I mention this not so much to complain as to explain why nickel & diming FS families on their primary income becomes so significant; much of the time it will be their only income.
"(W)hen you carve out 16% of our pay, bear in mind that the senior levels of the Foreign Service do not experience this cut. The other agencies serving with us at post do not experience this cut. The military and their civilian employees do not experience this cut. Their base salaries are their DC salaries, not some fake base salary with DC locality pay.
It is only those of us in the mid and lower levels who must take a pay cut to serve you overseas."

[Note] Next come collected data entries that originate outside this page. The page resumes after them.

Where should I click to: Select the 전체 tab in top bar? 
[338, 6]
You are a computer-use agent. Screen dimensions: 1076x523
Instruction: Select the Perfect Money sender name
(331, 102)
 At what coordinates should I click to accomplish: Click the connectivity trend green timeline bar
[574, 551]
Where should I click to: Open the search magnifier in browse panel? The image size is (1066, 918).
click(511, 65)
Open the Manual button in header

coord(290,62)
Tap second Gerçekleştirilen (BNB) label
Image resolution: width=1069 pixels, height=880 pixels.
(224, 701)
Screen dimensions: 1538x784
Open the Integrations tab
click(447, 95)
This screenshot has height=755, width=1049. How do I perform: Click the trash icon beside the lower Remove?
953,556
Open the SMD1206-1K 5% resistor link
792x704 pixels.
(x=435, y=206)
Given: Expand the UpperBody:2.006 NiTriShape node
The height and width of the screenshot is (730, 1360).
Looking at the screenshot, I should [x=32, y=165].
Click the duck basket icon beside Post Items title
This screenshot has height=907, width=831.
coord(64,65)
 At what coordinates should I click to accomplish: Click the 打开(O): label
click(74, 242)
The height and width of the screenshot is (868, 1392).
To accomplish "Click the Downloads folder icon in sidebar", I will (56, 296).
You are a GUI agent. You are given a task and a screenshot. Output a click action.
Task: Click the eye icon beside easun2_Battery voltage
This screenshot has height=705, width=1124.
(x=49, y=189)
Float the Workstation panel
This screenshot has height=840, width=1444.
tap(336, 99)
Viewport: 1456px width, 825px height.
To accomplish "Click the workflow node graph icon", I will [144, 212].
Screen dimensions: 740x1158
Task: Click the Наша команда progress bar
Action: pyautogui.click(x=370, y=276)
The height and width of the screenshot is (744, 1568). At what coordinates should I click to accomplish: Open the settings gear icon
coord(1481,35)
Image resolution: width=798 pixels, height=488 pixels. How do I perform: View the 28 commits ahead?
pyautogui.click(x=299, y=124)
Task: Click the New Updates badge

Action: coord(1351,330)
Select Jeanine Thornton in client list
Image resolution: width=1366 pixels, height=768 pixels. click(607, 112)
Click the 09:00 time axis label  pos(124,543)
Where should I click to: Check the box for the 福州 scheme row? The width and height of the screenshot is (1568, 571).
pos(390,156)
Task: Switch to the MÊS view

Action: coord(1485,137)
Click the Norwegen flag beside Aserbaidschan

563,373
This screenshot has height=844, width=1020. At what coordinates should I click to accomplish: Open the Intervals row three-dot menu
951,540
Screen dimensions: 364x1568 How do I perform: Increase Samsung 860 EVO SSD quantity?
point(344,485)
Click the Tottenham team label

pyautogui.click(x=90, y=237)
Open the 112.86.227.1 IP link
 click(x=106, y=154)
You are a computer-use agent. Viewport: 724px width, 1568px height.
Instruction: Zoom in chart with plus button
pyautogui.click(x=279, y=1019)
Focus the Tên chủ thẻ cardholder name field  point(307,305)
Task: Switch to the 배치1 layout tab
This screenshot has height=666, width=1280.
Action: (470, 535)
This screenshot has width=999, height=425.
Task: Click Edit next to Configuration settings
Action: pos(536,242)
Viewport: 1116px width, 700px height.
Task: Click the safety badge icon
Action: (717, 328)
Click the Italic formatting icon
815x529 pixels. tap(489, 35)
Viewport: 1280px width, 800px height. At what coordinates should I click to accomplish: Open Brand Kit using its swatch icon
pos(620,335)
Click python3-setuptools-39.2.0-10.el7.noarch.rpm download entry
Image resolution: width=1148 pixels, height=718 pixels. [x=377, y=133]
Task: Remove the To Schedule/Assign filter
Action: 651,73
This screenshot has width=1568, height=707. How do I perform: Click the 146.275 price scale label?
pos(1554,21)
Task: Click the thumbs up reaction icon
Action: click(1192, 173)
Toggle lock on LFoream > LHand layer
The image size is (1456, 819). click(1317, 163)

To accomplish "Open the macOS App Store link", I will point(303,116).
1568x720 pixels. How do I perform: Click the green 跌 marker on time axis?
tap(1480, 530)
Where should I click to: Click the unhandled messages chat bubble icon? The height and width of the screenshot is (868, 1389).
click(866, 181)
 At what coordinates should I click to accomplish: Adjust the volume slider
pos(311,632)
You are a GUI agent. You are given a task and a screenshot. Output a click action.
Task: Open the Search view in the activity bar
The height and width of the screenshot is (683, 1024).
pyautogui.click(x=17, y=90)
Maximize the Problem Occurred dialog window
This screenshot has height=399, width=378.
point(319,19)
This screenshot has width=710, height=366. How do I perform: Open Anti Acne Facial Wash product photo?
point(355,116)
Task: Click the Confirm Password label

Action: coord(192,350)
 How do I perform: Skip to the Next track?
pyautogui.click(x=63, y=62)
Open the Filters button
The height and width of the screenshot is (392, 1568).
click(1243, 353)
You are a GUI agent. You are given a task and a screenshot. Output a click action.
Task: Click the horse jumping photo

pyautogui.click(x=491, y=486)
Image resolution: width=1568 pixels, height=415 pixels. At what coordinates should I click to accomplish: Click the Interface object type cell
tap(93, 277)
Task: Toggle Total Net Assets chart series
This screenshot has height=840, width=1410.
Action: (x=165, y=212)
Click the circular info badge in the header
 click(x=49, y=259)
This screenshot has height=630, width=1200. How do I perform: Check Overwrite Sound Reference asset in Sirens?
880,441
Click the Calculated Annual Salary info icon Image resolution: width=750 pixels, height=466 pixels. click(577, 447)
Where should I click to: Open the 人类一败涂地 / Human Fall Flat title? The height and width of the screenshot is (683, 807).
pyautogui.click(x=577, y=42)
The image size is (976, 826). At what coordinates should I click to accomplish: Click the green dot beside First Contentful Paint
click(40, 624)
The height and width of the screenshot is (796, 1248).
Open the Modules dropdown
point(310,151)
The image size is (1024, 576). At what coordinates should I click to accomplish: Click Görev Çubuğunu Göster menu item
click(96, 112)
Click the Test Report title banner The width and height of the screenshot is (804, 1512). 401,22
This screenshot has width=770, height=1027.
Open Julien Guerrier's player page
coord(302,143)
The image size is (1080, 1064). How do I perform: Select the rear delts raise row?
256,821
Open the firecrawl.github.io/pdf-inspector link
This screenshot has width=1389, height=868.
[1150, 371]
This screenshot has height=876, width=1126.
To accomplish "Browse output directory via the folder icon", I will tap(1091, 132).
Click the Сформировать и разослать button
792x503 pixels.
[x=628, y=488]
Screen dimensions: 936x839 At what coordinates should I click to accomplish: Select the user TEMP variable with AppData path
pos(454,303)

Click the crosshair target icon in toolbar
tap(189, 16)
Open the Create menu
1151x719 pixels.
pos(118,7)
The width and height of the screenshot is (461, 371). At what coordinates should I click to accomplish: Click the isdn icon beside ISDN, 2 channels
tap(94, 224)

Shockingly, when Senior Foreign Service (SFS; the Foreign Service's "flag officers") compensation was "reformed" so that D.C. base pay was incorporated, much of the steam seemed to go out of Department's leadership in terms working to get that accomplished for the lower and middle-ranking FSOs.
Fancy that.
All snarking aside, the issue was (at long last) addressed just a few short years ago and a three-step phase-in was begun to bring overseas compensation in line with D.C. pay so that diplomats would not actually have to take a pay-cut in order to serve overseas.
That's right. Diplomats take a pay-cut (to their base pay) when they leave Washington, D.C., and deploy abroad to serve their country.
As a one-time Business Administration major, this kind of financial disincentive scheme leaves me nearly speechless at its utter counter-intuitive idiocy.
Now, to give the whole-truth-and-nothing-but-the-truth, many overseas assignments bring with them certain other pay allowances, such as cost-of-living allowances, hardship allowances, and danger pay. But it still never made any sense that someone leaving D.C. would have go to a post where hardship and danger pay allowance exceeded 2o percent or more just to break even.
So that's what Digger's talking about.